## Goal of the exercise
Copy out the seminar schedule below word for word, keeping every line the same.

## Given passage
========================================================================
For the Fall 2016 semester we will meet at 3:30 pm on Tuesdays in 201 Maxim Doucet Hall.

  • 13 September 2016
    Traveling wave solutions of a diffusive epidemic model
    Xiang-Sheng Wang
    Mathematics Department
    University of Louisiana at Lafayette
    We study the traveling wave solutions of a diffusive epidemic model with standard incidence. The existence of traveling waves is determined by the basic reproduction number of the corresponding ordinary differential equations and a minimal wave speed. Our proof is based on Schauder fixed point theorem and Laplace transform.
  • 27 September 2016
    The Dynamics of Vector-Borne Relapsing Diseases
    Cody Palmer
    Mathematics Department
    University of Louisiana at Lafayette
    Motivated by Tick-Borne Relapsing Fever (TBRF) we will be investigating the dynamics of various models for the spread of a relapsing disease by a vector. In particular we quantify the effect that relapses have on the disease spread and the how the number of relapses influence control strategies for the disease.
========================================================================
## Input data
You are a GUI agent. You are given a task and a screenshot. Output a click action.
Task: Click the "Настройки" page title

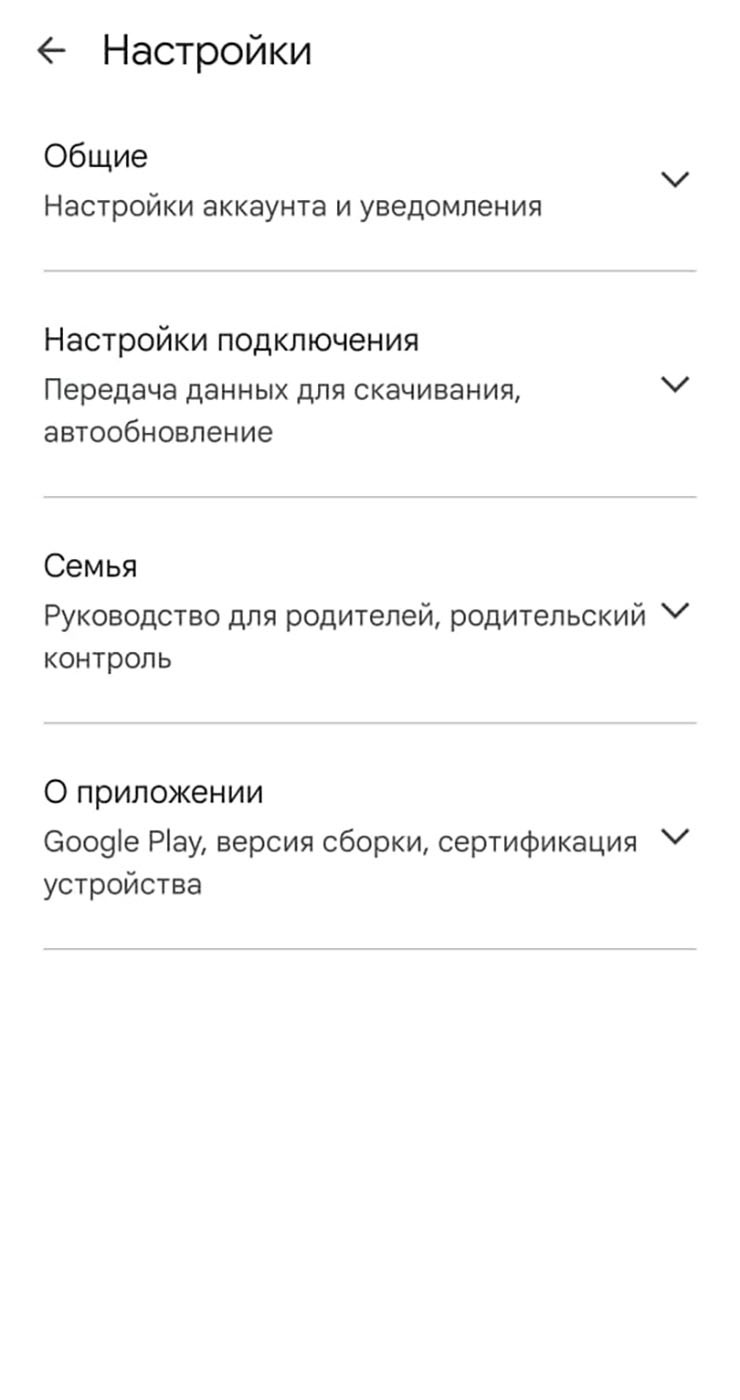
========================================================================
## Result
For the Fall 2016 semester we will meet at 3:30 pm on Tuesdays in 201 Maxim Doucet Hall.

  • 13 September 2016
    Traveling wave solutions of a diffusive epidemic model
    Xiang-Sheng Wang
    Mathematics Department
    University of Louisiana at Lafayette
    We study the traveling wave solutions of a diffusive epidemic model with standard incidence. The existence of traveling waves is determined by the basic reproduction number of the corresponding ordinary differential equations and a minimal wave speed. Our proof is based on Schauder fixed point theorem and Laplace transform.
  • 27 September 2016
    The Dynamics of Vector-Borne Relapsing Diseases
    Cody Palmer
    Mathematics Department
    University of Louisiana at Lafayette
    Motivated by Tick-Borne Relapsing Fever (TBRF) we will be investigating the dynamics of various models for the spread of a relapsing disease by a vector. In particular we quantify the effect that relapses have on the disease spread and the how the number of relapses influence control strategies for the disease.